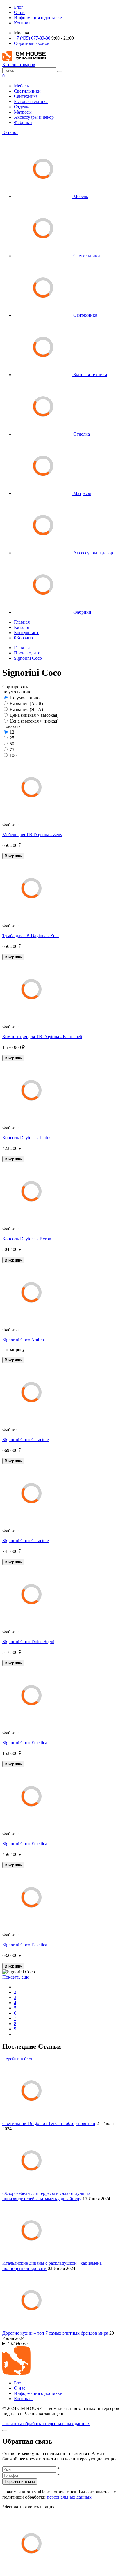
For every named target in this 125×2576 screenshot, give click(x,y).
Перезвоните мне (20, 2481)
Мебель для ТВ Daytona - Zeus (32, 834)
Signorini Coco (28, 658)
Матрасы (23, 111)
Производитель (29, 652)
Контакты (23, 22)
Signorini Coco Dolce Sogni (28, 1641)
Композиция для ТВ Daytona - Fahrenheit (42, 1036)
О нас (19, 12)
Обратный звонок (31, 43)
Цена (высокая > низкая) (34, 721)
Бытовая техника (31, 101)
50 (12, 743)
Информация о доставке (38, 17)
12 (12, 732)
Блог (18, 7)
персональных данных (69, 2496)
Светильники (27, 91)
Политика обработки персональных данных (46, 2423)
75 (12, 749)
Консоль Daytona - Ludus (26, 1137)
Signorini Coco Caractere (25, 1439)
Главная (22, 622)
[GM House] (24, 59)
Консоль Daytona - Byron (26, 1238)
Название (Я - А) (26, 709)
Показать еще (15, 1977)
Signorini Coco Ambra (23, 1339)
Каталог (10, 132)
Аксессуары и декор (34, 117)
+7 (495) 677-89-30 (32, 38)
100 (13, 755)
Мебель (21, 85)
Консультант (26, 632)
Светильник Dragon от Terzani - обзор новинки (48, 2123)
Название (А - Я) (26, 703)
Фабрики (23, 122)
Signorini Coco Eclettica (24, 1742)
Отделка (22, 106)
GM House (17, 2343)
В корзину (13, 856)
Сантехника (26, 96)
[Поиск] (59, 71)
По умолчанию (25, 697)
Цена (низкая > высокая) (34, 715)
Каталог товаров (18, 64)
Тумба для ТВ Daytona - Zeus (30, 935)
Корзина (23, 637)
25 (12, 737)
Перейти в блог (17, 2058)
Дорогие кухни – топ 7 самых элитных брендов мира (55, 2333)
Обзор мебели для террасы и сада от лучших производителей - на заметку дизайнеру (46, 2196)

^^^^

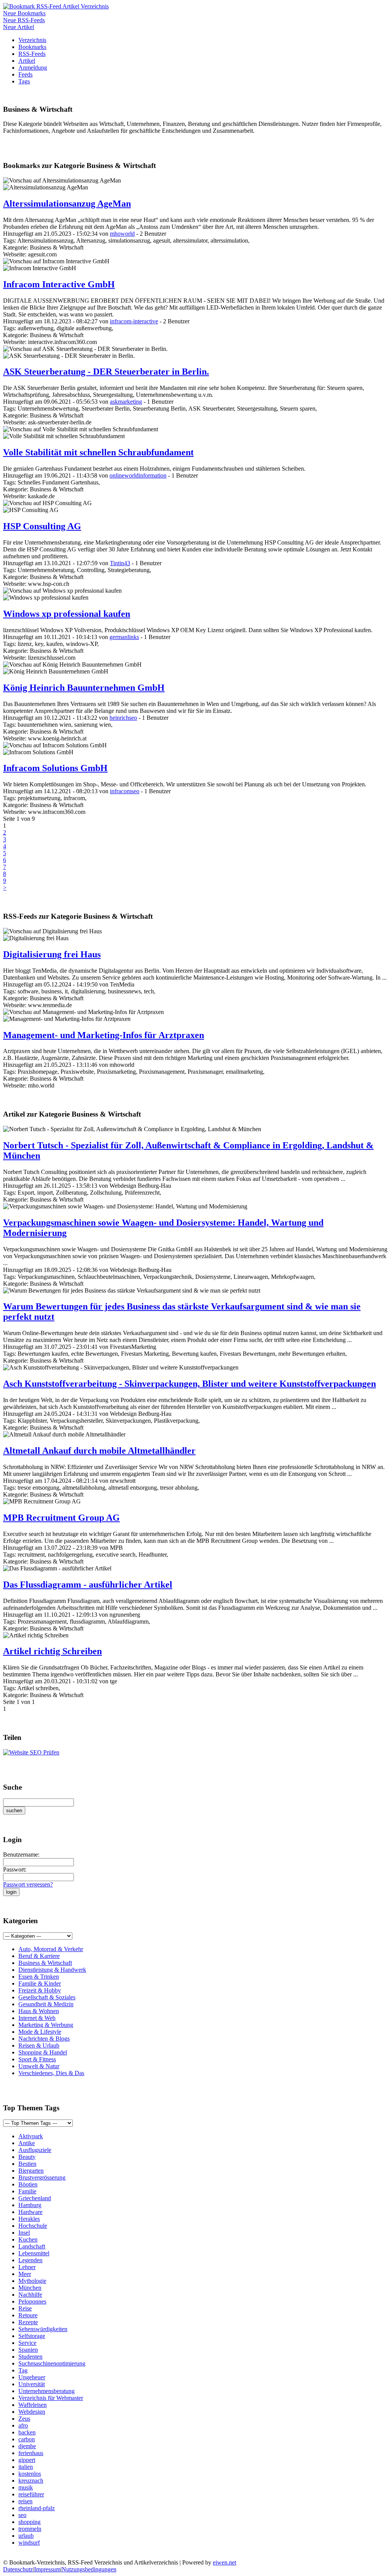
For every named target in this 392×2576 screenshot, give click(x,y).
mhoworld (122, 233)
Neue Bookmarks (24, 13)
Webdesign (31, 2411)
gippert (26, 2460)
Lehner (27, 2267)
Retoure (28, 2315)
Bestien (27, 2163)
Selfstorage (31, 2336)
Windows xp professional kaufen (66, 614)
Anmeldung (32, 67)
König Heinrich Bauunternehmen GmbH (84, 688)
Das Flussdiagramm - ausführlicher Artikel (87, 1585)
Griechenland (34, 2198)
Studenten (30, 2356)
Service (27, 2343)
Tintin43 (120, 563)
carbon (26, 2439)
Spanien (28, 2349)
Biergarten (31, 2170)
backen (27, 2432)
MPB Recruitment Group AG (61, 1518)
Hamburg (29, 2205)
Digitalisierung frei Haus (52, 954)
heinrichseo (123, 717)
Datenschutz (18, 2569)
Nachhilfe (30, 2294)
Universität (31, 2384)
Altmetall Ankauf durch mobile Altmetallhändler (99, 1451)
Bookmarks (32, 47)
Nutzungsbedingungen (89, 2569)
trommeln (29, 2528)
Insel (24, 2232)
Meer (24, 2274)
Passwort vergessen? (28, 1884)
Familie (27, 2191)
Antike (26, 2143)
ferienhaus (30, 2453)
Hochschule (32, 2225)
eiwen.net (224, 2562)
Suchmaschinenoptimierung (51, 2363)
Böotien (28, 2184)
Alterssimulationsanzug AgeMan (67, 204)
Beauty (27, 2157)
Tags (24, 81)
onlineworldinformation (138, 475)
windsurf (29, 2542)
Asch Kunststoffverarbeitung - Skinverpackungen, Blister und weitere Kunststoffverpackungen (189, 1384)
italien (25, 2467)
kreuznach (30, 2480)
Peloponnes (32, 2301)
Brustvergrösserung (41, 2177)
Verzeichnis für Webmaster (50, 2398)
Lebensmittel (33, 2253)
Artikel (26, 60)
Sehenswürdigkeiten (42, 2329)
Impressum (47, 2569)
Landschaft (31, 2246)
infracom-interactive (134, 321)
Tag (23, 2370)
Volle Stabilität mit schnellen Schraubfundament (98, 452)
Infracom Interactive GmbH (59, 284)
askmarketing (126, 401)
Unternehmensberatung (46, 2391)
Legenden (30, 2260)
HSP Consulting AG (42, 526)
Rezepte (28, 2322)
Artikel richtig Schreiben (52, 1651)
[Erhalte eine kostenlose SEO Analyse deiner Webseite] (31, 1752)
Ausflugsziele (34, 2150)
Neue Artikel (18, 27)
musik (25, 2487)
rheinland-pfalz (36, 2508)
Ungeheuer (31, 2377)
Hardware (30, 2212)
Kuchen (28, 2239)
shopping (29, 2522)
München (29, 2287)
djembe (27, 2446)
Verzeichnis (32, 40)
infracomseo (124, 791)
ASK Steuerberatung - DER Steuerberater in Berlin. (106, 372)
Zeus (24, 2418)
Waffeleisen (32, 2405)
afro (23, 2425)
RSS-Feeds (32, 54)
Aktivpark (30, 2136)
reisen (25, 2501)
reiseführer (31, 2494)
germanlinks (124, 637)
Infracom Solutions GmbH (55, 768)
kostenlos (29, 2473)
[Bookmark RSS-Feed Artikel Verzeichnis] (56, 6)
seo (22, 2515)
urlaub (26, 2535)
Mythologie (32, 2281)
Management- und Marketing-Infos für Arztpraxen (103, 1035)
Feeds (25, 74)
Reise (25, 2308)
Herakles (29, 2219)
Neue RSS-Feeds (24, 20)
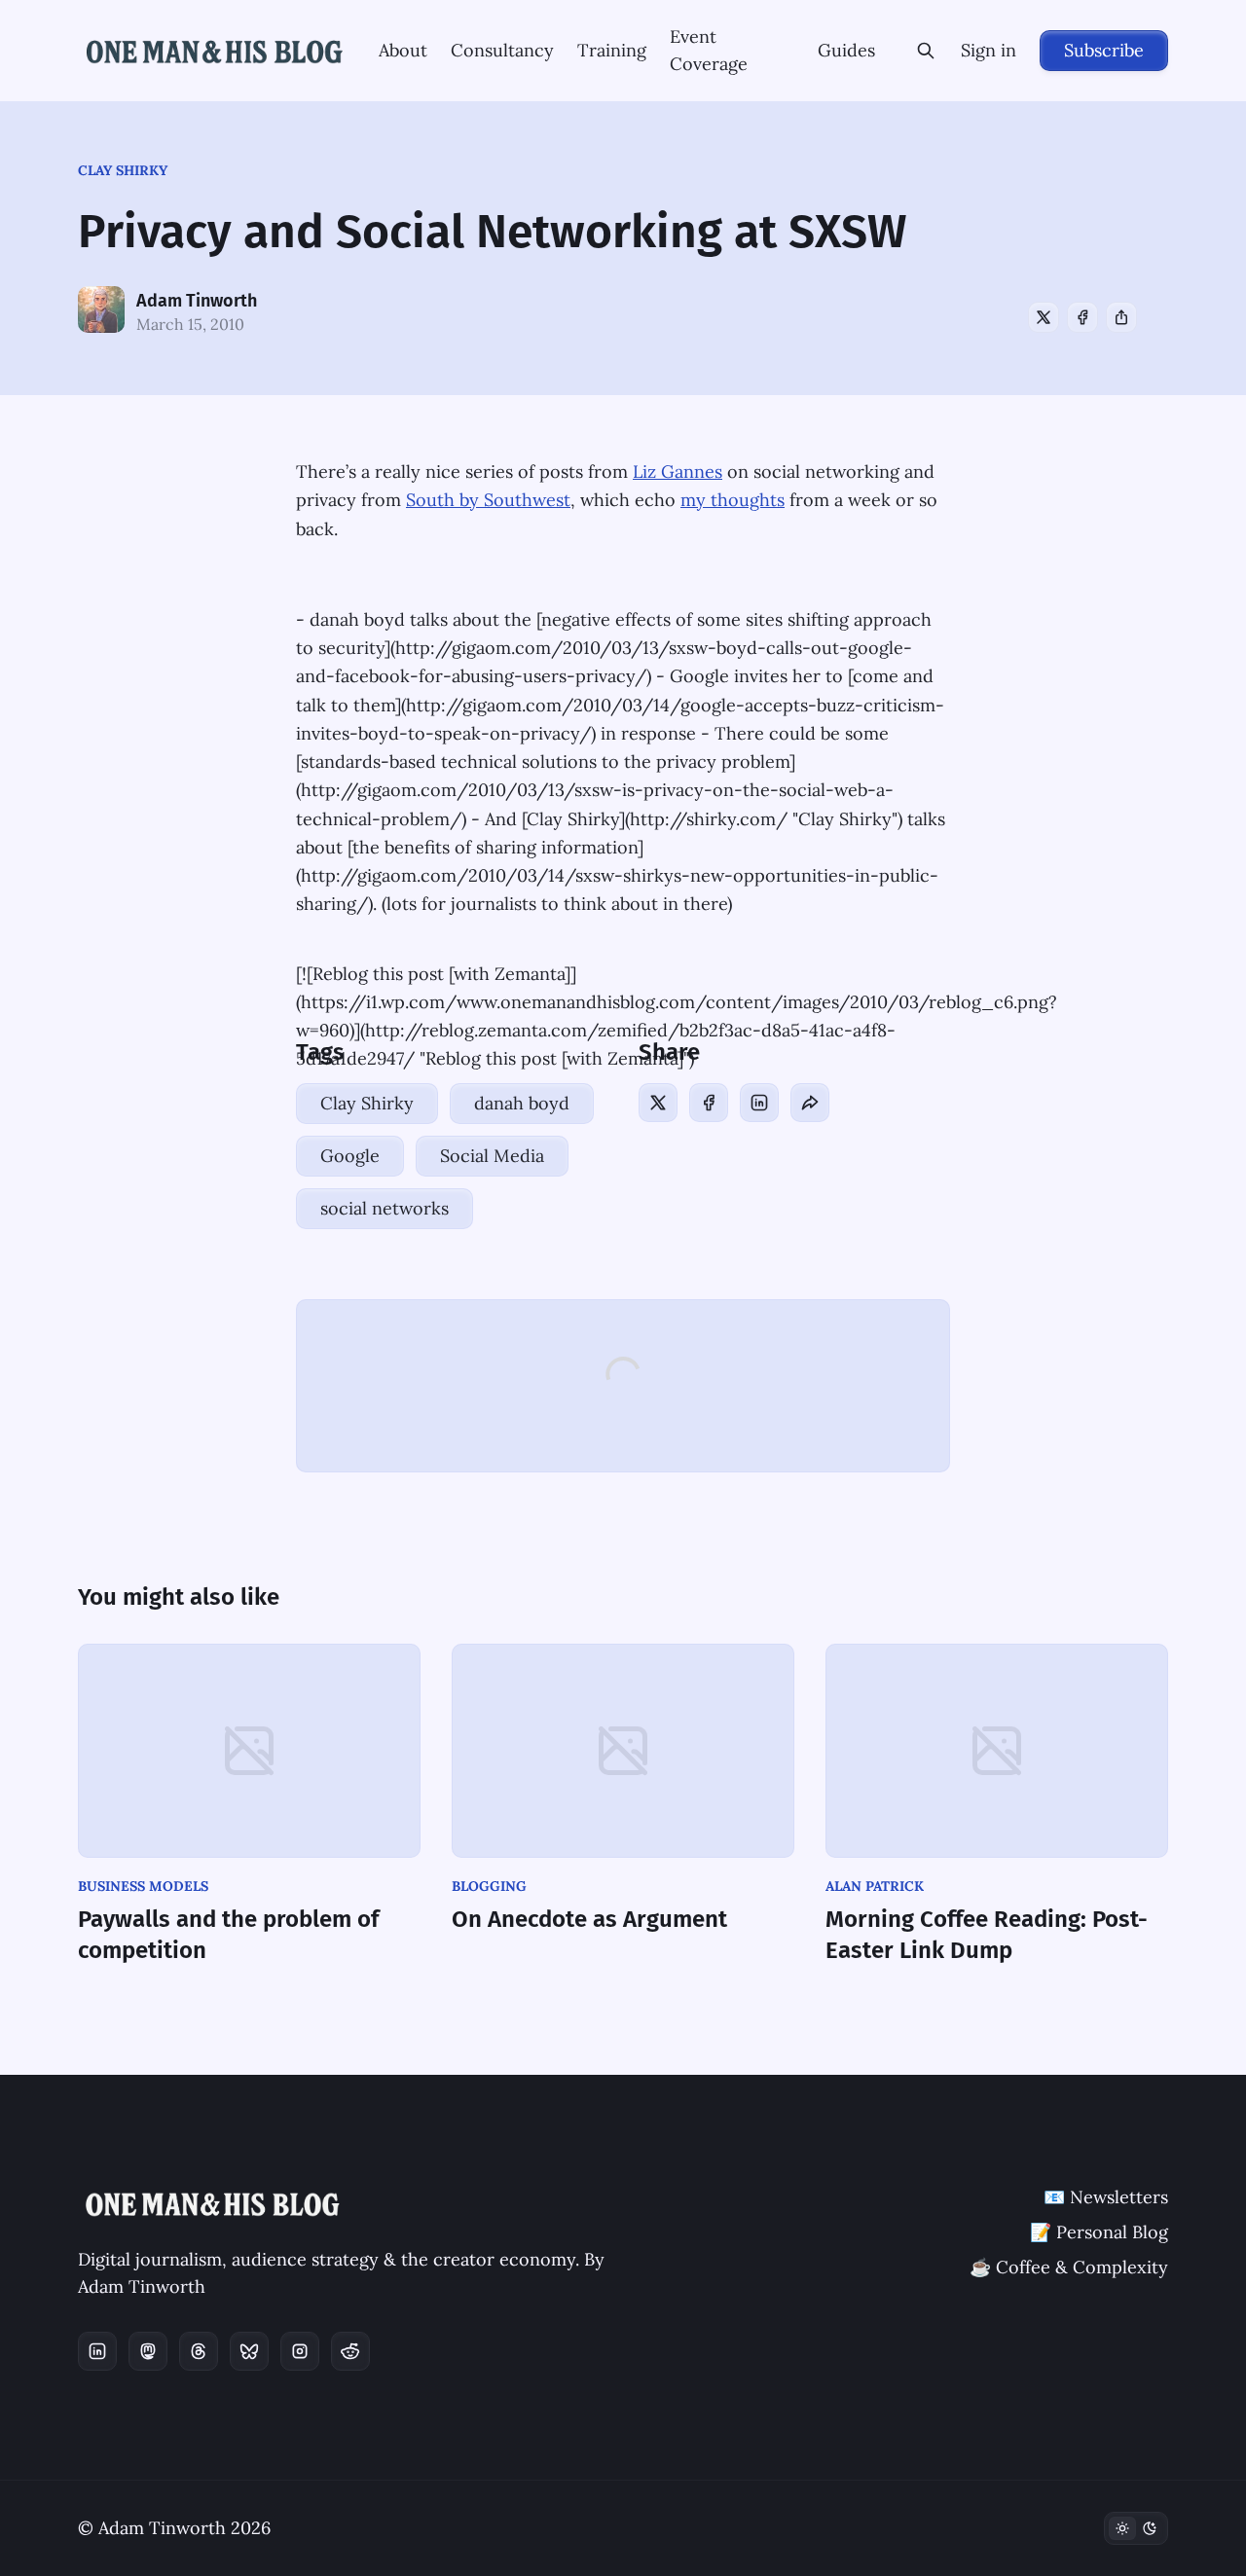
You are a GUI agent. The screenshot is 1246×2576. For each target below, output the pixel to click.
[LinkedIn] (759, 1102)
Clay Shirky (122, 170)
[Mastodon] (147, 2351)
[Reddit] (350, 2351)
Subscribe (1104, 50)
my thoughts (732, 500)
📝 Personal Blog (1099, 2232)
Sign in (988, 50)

^^^^

EXERCISE REQUIREMENTS = When you reach the line containing "For every named target in this 125×2576" in the data above, start copying exactly, and stop after the line containing "12 (12, 732)".

WRITTEN RESPONSE =
For every named target in this 125×2576 screenshot, give click(x,y).
Перезвоните мне (20, 2481)
Мебель для ТВ Daytona - Zeus (32, 834)
Signorini Coco (28, 658)
Матрасы (23, 111)
Производитель (29, 652)
Контакты (23, 22)
Signorini Coco Dolce Sogni (28, 1641)
Композиция для ТВ Daytona - Fahrenheit (42, 1036)
О нас (19, 12)
Обратный звонок (31, 43)
Цена (высокая > низкая) (34, 721)
Бытовая техника (31, 101)
50 (12, 743)
Информация о доставке (38, 17)
12 (12, 732)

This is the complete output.